The bike has had a lot of work done to it in the last two weeks. I’ve changed the oil and filter, coolant, air filter, chain and sprockets, headlight bulb, brake pads front and back and replaced the spark plugs. Then it went to Everest Motorcycles in Framfield for the valve clearance to be checked, carbs synced, new tyres and inner tubes fitted front and back (with slime), grease the cables and to remove a link from the chain. With the exception of the wiring I have to do to power the laptop the bike is pretty much ready. Once I’ve completed the wiring I’ll drain my laptop battery and do a little test run and see what happens.
Anyway, it’s now twenty past nine so I’m late for bed. Night!
Only day 2. It feels like I’ve been on the road for at least a month. I’m smelly, my back is okay but my backside is sore, and my bags and panniers are already a complete mess. I thought I would be feeling new to all this for at least a week but already I feel like a seasoned traveller. My French flows out like a native (as long as all there is to be said is hello), I’m completely fluent on driving on the right and I’ve learnt some demon “how to cut everyone up at a roundabout” moves from the locals.
Anyway, yesterday I forgot to add the mileage to my blog so here it is:
- Day 1: 161 miles
- Day 2: 332 miles
I’m in a camp site just outside a small town called Montricoux which is about 20 miles south of Cahors. So, with 100 miles under my belt tomorrow I’ll be in the Pyranees heading into Spain.

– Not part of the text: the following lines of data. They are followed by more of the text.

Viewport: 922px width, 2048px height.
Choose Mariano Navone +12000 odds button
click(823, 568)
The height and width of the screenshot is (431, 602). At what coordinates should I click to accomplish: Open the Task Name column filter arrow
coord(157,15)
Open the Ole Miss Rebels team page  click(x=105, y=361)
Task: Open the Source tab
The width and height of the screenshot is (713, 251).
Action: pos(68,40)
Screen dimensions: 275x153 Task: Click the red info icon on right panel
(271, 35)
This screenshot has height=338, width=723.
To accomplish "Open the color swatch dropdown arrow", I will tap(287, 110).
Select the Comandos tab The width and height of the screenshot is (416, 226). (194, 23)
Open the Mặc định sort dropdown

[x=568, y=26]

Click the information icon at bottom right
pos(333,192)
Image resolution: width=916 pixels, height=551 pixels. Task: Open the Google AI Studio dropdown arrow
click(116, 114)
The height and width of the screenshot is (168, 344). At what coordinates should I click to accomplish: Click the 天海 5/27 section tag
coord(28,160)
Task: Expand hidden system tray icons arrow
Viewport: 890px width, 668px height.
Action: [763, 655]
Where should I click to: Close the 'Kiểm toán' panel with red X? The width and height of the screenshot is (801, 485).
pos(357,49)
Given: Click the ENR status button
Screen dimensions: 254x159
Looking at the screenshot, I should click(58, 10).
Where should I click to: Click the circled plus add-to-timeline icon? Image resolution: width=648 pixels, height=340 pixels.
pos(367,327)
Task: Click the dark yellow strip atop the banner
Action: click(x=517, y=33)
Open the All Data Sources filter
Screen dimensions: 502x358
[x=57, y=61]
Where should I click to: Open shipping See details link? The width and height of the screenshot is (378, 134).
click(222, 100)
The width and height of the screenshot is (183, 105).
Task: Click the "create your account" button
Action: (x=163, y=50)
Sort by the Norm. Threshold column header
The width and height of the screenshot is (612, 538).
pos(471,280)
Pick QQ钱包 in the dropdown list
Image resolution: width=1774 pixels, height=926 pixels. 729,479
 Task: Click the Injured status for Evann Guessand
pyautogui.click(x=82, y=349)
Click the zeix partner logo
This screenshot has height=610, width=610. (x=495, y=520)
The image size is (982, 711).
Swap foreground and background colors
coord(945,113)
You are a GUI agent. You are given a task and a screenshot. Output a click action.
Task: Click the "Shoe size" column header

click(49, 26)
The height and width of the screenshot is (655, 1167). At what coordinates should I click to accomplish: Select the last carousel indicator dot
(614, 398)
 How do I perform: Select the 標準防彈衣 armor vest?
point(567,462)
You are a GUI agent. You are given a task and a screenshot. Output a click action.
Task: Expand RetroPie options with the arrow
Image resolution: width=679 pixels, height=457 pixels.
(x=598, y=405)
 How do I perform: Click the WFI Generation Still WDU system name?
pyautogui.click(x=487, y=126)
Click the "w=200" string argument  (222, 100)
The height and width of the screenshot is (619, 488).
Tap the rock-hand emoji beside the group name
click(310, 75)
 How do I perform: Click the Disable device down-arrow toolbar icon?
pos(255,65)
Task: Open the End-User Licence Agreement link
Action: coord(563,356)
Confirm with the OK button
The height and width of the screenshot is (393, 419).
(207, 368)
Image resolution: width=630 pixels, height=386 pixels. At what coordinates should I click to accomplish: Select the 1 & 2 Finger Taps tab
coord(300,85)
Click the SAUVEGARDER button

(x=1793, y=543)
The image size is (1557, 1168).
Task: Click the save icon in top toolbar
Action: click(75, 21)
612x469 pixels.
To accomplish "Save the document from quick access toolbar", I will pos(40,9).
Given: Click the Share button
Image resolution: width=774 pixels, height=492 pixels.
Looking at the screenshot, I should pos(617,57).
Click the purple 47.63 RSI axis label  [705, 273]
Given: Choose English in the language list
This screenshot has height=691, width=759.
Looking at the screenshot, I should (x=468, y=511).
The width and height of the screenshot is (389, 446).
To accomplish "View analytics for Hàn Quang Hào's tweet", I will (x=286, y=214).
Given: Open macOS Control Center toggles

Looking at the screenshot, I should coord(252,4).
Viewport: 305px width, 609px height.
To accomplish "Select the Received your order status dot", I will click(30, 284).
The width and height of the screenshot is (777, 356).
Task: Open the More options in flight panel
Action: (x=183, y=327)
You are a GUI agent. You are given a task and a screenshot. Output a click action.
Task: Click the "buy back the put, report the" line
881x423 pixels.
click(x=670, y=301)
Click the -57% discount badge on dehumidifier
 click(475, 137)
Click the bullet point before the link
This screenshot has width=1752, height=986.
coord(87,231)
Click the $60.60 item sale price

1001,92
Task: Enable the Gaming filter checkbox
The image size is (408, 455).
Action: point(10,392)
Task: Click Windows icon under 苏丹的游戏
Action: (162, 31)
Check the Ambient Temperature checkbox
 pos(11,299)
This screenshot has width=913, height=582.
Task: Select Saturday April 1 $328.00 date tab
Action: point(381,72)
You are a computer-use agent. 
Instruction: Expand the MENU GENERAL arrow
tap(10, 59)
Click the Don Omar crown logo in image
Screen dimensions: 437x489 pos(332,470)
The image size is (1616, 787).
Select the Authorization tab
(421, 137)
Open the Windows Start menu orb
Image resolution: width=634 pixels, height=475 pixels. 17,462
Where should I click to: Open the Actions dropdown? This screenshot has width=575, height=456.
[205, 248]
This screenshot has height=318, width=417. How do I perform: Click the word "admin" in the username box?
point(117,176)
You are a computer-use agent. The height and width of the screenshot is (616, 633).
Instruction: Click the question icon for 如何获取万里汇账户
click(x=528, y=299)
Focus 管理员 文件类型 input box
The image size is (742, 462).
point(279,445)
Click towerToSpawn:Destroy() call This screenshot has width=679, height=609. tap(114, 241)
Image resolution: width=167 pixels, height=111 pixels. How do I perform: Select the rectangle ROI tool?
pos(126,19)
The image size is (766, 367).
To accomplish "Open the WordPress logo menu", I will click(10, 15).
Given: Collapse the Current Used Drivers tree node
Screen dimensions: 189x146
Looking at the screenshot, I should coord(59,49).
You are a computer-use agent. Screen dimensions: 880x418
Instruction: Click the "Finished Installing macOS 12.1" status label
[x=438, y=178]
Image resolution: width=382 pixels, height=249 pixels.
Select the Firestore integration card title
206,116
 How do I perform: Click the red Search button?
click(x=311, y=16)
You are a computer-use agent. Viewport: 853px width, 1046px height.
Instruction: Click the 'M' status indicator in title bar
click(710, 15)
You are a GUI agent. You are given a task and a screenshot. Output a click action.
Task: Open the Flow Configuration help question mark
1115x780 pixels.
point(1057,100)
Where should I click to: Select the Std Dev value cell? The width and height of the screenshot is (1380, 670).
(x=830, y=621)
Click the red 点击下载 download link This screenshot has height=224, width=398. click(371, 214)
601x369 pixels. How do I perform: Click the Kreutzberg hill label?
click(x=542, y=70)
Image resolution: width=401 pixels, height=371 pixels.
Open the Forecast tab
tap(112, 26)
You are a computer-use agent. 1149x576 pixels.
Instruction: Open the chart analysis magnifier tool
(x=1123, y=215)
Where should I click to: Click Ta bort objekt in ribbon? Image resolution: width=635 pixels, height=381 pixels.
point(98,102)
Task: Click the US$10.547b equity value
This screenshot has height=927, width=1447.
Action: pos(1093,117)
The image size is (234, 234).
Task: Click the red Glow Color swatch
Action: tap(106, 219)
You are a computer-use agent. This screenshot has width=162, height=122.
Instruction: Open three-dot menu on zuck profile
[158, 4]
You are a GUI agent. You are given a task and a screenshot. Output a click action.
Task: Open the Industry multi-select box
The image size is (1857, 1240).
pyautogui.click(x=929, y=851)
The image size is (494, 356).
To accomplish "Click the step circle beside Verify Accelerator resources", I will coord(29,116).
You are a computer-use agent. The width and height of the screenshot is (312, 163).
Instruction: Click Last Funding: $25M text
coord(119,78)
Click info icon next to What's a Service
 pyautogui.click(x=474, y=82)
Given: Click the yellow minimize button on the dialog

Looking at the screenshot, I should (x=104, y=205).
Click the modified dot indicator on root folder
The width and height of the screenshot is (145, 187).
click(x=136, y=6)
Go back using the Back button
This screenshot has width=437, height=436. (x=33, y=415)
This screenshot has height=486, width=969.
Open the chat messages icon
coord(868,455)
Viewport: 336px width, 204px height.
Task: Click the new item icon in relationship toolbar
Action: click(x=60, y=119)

Last night at about 2am I was woken up by a MASSIVE clap of thunder. It was absolutely hammering it down and the sky was alive with lightning. I love storms so just lay there listening to it for a couple of hours, though I came to the conclusion that they are best experienced with company. When you’re alone in a strange country a storm just makes you feel more alone.
Both the camp sites that I have stayed in so far have been very nice but completely dead. It feels like everything is deliberately going out of its way to make me feel lonely. Perhaps I should have bought my ted! ;-)
Yesterday is was not that warm so the mosquitos left me alone however at this camp site much further south the weather is very humid and hot and I seem to have had an encounter with a team of nyphomaniac mosquitoes. I know the ladies from Priory of Our Lady are reading my blog so I will refrain from divulging all the details but suffice to say that a mosquito bite on the old boy that screams ‘scratch me!’ is not good.